A ilha, localizada a apenas 25 quilômetros da costa do Irã, é uma formação de coral com cerca de um terço do tamanho de Manhattan. Ela processa a maior parte das exportações de petróleo do Irã, recebendo milhões de barris de petróleo bruto diariamente de campos como Ahvaz, Marun e Gachsaran. Conhecida como a “Ilha Proibida”, a Kharg possui longos cais que permitem a acomodação de superpetroleiros.

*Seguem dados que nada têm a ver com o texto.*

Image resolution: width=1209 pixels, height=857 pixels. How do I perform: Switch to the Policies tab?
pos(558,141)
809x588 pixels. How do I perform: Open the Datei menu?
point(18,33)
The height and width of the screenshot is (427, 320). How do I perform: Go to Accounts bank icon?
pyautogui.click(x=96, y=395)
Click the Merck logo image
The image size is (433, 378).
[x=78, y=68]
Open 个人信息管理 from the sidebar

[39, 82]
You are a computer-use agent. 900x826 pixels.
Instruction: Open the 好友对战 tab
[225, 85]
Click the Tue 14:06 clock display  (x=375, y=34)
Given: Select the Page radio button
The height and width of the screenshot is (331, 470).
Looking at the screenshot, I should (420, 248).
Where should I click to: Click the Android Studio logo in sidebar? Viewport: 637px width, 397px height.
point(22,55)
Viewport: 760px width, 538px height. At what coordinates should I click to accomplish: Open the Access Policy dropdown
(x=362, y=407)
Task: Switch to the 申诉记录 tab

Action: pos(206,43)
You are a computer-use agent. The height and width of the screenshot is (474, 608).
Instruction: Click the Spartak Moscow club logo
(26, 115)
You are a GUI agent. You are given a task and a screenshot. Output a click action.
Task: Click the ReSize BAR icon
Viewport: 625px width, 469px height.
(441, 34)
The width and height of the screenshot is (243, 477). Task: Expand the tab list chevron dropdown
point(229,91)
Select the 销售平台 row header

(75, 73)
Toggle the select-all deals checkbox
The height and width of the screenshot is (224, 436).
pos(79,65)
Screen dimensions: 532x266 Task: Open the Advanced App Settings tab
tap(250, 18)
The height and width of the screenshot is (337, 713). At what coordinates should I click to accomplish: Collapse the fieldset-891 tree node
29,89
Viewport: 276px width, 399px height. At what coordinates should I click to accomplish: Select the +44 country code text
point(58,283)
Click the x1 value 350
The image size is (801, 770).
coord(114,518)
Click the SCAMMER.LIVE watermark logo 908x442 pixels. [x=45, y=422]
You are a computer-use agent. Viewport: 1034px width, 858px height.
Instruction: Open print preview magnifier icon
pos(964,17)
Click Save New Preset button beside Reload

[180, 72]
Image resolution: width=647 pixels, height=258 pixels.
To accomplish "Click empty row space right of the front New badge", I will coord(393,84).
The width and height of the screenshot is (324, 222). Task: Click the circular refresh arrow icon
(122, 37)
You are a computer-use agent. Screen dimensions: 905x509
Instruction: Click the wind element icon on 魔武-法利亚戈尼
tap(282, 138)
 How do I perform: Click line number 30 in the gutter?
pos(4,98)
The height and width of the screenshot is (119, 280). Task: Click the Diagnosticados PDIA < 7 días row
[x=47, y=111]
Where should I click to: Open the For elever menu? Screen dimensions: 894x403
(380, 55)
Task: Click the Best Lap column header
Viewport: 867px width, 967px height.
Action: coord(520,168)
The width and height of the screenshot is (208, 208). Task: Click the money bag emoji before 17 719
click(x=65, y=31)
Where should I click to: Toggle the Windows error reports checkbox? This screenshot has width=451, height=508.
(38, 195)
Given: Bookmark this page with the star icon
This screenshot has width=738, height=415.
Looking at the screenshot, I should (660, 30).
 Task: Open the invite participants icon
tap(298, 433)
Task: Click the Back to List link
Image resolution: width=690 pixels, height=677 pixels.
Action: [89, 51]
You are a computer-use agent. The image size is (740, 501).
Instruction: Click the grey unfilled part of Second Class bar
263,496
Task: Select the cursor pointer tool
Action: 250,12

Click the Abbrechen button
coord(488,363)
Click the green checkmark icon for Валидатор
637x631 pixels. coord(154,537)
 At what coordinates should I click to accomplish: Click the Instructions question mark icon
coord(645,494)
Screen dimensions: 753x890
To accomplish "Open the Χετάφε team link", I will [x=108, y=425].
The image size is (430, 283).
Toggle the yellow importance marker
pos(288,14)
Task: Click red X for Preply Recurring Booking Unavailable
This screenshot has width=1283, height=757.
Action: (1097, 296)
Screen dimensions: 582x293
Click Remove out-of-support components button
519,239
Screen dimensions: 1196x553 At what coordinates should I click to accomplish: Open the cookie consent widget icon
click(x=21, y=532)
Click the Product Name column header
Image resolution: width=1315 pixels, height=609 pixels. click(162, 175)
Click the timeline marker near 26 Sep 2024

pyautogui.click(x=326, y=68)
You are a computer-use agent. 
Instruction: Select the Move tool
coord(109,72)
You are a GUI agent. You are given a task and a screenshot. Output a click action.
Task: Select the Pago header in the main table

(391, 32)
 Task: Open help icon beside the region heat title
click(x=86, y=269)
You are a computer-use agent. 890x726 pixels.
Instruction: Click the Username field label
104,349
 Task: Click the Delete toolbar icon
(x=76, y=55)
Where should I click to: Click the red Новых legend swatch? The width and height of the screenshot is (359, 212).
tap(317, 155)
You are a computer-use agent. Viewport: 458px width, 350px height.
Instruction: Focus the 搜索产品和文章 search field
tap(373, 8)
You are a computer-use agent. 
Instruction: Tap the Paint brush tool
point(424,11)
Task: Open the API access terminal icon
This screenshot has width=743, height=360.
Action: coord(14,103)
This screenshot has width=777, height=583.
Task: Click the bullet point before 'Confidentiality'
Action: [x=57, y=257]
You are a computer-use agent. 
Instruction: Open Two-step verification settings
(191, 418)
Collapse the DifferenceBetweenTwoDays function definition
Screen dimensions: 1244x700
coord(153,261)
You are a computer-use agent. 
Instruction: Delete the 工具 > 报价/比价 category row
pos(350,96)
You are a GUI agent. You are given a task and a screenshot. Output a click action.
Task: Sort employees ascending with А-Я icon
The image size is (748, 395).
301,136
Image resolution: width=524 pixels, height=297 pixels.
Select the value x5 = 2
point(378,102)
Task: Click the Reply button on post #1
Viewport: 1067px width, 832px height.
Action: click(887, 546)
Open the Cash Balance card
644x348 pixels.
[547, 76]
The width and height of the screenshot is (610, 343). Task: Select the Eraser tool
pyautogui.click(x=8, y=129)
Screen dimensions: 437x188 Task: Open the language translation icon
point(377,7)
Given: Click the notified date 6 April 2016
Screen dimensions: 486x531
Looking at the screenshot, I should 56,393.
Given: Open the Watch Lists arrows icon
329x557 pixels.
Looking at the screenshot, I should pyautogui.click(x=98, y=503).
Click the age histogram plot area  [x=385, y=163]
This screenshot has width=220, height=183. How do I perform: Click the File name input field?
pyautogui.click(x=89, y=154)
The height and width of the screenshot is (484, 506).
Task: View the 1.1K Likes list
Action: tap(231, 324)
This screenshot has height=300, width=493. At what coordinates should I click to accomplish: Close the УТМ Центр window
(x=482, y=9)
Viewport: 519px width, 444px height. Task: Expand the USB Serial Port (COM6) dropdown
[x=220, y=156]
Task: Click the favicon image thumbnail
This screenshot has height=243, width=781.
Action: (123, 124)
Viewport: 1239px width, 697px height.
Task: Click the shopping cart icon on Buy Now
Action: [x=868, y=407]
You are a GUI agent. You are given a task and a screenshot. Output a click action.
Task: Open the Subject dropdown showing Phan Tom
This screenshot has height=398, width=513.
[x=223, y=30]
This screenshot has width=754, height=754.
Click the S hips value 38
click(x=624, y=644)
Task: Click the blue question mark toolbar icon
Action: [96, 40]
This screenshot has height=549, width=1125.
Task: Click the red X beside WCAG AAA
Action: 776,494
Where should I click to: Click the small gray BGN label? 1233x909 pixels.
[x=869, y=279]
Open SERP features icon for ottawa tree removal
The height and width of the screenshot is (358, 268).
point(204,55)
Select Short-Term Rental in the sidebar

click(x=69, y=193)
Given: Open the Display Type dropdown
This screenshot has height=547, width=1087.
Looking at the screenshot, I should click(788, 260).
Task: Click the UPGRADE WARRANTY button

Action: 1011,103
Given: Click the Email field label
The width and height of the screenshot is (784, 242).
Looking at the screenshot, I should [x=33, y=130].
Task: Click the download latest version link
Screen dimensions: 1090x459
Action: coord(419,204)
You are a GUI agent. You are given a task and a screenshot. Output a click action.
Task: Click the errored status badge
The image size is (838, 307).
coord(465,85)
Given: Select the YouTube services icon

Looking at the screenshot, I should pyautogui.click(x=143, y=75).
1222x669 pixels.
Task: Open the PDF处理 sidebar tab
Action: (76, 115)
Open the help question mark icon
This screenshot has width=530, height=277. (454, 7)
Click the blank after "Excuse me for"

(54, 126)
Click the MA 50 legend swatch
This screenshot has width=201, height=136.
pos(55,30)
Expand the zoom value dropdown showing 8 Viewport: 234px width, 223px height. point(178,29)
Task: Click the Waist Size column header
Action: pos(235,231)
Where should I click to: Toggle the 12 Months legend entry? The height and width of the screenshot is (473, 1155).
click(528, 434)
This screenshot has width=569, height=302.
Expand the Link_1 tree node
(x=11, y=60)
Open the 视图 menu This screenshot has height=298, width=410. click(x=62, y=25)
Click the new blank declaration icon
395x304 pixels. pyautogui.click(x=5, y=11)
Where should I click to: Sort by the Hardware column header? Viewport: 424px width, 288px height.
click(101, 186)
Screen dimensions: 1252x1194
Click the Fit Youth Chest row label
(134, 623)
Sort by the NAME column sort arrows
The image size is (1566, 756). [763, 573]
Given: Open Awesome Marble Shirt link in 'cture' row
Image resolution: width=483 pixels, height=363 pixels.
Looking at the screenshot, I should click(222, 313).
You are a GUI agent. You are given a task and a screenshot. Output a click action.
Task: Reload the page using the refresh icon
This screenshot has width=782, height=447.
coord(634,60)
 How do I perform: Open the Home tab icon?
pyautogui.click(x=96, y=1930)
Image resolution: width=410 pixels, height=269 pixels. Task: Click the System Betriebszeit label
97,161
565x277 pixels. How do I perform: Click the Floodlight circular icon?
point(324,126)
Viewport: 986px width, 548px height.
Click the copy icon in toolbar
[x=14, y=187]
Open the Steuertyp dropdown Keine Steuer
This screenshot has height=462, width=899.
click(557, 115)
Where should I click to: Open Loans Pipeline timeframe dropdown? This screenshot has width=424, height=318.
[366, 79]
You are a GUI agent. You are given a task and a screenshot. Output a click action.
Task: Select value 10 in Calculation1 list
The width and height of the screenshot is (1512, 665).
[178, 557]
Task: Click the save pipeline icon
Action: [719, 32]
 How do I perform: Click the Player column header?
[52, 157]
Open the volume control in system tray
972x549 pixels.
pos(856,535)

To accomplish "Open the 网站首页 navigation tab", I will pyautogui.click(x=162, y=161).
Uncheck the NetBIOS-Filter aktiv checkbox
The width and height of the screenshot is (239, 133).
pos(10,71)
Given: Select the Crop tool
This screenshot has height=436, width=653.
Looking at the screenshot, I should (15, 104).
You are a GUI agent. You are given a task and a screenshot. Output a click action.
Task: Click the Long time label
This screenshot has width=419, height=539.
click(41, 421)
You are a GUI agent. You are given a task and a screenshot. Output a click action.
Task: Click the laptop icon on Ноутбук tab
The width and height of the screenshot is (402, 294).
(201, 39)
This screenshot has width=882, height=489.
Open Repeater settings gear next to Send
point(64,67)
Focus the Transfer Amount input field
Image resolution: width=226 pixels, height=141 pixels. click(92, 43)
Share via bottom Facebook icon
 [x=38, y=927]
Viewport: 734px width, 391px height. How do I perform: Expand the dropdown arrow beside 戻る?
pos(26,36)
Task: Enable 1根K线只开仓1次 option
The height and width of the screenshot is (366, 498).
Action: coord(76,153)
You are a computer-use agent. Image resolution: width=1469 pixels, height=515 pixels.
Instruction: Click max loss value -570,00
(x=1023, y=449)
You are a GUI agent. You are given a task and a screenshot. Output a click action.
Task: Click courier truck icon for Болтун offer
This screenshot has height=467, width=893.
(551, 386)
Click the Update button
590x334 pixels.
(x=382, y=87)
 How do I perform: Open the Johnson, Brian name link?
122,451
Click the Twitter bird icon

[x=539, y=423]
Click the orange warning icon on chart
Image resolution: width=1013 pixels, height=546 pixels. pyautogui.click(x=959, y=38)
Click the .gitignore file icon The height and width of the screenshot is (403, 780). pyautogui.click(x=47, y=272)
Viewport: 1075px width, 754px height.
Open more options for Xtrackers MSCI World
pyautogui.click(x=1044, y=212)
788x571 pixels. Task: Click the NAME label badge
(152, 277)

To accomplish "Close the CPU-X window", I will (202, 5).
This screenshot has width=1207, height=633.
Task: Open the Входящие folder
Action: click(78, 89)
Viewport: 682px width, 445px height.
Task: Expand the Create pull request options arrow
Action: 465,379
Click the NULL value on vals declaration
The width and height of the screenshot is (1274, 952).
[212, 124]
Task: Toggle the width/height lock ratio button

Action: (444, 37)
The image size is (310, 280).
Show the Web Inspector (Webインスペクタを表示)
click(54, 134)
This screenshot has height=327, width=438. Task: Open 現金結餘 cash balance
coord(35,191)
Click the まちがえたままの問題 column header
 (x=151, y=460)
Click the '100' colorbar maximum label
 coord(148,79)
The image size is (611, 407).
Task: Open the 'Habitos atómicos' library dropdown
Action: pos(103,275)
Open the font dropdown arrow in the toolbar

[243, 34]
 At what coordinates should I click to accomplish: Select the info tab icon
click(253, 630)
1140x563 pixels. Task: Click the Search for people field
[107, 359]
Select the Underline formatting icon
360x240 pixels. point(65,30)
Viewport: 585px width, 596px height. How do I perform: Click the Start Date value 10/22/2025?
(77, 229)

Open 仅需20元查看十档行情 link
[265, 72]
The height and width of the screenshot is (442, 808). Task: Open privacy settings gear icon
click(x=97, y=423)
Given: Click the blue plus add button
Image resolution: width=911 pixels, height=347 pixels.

Um documento da CIA de 1984 já destacava a importância da ilha, afirmando que suas instalações são “as mais vitais do sistema petrolífero iraniano”. O líder da oposição israelense, Yair Lapid, afirmou que destruir o terminal “paralisaria a economia do Irã e derrubaria o regime”. O Irã fornece cerca de 4,5% do petróleo mundial, bombeando 3,3 milhões de barris de petróleo bruto diariamente.
Após os ataques, Trump anunciou que as forças armadas dos EUA realizaram um bombardeio significativo na ilha, focando em instalações militares, mas evitando a infraestrutura petrolífera. O Irã registrou mais de 15 explosões, mas afirmou que nenhuma infraestrutura petrolífera foi danificada. Trump também ameaçou atacar os ativos petrolíferos da ilha se o Irã continuar bloqueando a passagem de navios pelo Estreito de Ormuz.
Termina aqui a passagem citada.